UC Davis

Poor wound healing is one of the most devastating complications in late-stage diabetic patients. The avascular cornea does not rely on circulation for its oxygen consumption, uptaking it mainly from the atmosphere. Previous studies demonstrated that oxygen uptake (O₂U) in diabetic experimental animals and patients is significantly lower than in the non-diabetic condition. Our recent experiments show that upon wounding of the central cornea the O₂U decreased across the ocular surface, followed by two increases at 6-24 h, and at 72 h, which appeared to be important for proper wound healing. It is however not known whether the two distinct O₂U increases are maintained in diabetic ocular surface in response to corneal injury.
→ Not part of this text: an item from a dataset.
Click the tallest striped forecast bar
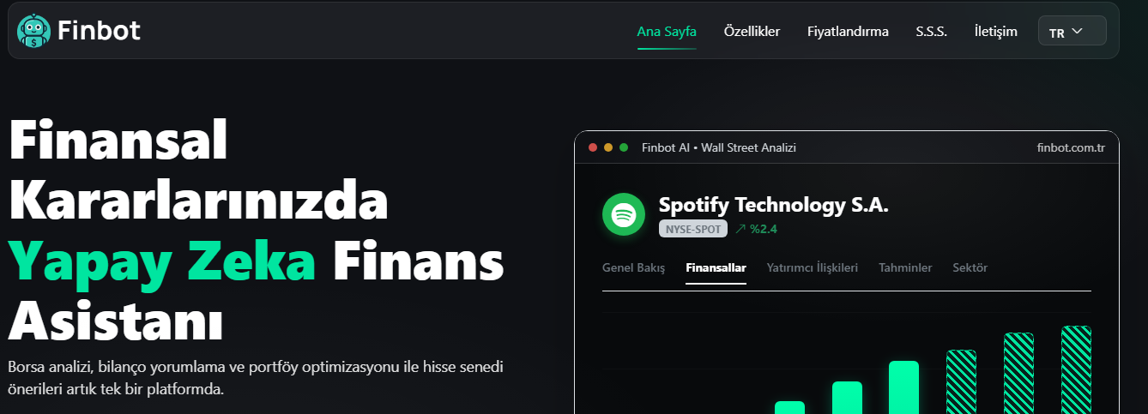 1076,369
In this study, we used an optic-fiber oxygen micro-sensor to measure O₂U across the ocular surface of streptozotocin (STZ)- induced diabetic mice and age-matched control mice following injury to the central cornea. We found that the injury causes an immediate and substantial reduction of O₂U across the ocular surface. O₂U in non-diabetic corneas increases at 2-6 h post wounding (hpw), decreasing again before the second rise to peak at 72 hpw, especially at the limbus. O₂U in the diabetic cornea decreases more markedly than that of non-diabetic control. This defective diabetic O₂U persisted, precluding the two dynamic rises in O₂U, leading to a failure in recovery. Altogether, our results suggest a previously unknown mechanism of a defective O₂U response to injury in the diabetic ocular surface, which warrants further research and may lead to new therapeutic paths.